Солнце уже закатывается, комары висят над травой тучами. Насобирал на уху окушков. И старый таганок на месте. И плавника-мелочи в кустах полно.
Ветерок, поднявшийся было, знать, запутался в кустах и уснул. Дым от костра тонкой змейкой поднимается прямо в небо.
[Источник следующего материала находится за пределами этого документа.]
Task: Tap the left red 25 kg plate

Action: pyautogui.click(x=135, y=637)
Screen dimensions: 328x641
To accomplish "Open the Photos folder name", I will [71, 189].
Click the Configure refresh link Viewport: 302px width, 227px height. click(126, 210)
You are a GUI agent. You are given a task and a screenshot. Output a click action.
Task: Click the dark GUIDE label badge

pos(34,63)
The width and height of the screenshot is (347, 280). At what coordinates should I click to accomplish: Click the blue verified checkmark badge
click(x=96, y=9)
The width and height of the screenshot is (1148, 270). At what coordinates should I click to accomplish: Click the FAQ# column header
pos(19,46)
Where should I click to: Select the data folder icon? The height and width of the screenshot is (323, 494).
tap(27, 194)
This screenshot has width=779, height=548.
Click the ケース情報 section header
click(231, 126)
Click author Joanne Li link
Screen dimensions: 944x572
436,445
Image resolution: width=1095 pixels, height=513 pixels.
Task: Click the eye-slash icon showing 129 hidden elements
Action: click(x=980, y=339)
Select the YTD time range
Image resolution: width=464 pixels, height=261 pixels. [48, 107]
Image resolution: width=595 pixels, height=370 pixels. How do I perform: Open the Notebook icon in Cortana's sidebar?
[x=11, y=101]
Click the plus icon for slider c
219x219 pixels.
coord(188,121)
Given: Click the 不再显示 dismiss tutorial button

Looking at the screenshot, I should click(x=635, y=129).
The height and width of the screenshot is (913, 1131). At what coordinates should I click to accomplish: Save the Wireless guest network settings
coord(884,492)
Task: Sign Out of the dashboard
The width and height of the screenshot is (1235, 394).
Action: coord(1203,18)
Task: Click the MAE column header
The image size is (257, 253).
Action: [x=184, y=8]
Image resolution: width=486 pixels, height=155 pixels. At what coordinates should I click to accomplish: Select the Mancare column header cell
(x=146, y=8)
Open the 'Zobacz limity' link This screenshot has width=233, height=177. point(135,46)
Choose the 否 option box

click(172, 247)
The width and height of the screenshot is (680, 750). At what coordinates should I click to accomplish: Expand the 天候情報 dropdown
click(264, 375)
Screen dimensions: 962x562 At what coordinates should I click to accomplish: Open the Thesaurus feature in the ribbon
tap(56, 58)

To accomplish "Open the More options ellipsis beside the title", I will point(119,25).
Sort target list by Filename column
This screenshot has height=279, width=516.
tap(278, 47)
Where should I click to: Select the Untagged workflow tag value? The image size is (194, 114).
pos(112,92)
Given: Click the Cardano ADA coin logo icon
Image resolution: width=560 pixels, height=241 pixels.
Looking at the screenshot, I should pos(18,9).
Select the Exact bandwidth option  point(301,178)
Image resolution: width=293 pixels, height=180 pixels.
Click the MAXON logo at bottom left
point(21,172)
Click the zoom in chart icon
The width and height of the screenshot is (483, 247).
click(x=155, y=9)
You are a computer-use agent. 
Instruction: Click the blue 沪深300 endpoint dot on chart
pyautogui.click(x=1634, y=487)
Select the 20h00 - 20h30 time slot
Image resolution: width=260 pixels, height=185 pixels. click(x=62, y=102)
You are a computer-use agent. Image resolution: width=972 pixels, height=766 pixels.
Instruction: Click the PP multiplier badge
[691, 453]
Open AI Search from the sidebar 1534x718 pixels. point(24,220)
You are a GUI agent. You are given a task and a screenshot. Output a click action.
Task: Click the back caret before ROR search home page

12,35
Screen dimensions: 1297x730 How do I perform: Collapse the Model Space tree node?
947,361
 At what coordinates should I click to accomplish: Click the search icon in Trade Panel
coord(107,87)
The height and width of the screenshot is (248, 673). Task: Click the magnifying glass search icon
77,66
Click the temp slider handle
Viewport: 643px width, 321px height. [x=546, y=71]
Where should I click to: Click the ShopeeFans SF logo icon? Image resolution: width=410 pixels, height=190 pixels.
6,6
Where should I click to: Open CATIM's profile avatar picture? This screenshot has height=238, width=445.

Здесь я однажды познакомился с Володькой, отчаянным мальчишкой. Сижу как-то с удочкой в руках, в кустах, около полудня, жду клева, а тут как грохнет, словно фугаска разорвалась. Столб воды поднялся. Даже скопа, которая, кажется, только и знает, что висеть в небе, и та вздрогнула, замахала крыльями и улетела на другое озеро. Я тут сел в лодчонку, налег на весла — и на шум.
Батюшки мои, два сорванца в лодке, а вокруг них рыбья молодь плавает. Вся Яма от берега до берега бела. И что за рыба — лещики величиной с пятак, пелядочки с палец, жиганы. Тут-то я понял, зачем лещи весной на Яму заходят и откуда пелядка тут берется. Здесь когда-то давно-давно проходила река, потом она сменила русло, образовалась старица, верхний конец которой замыло песком, образовалась цепь озер, куда спешит весной на нерест рыба, где нагуливается ее молодь.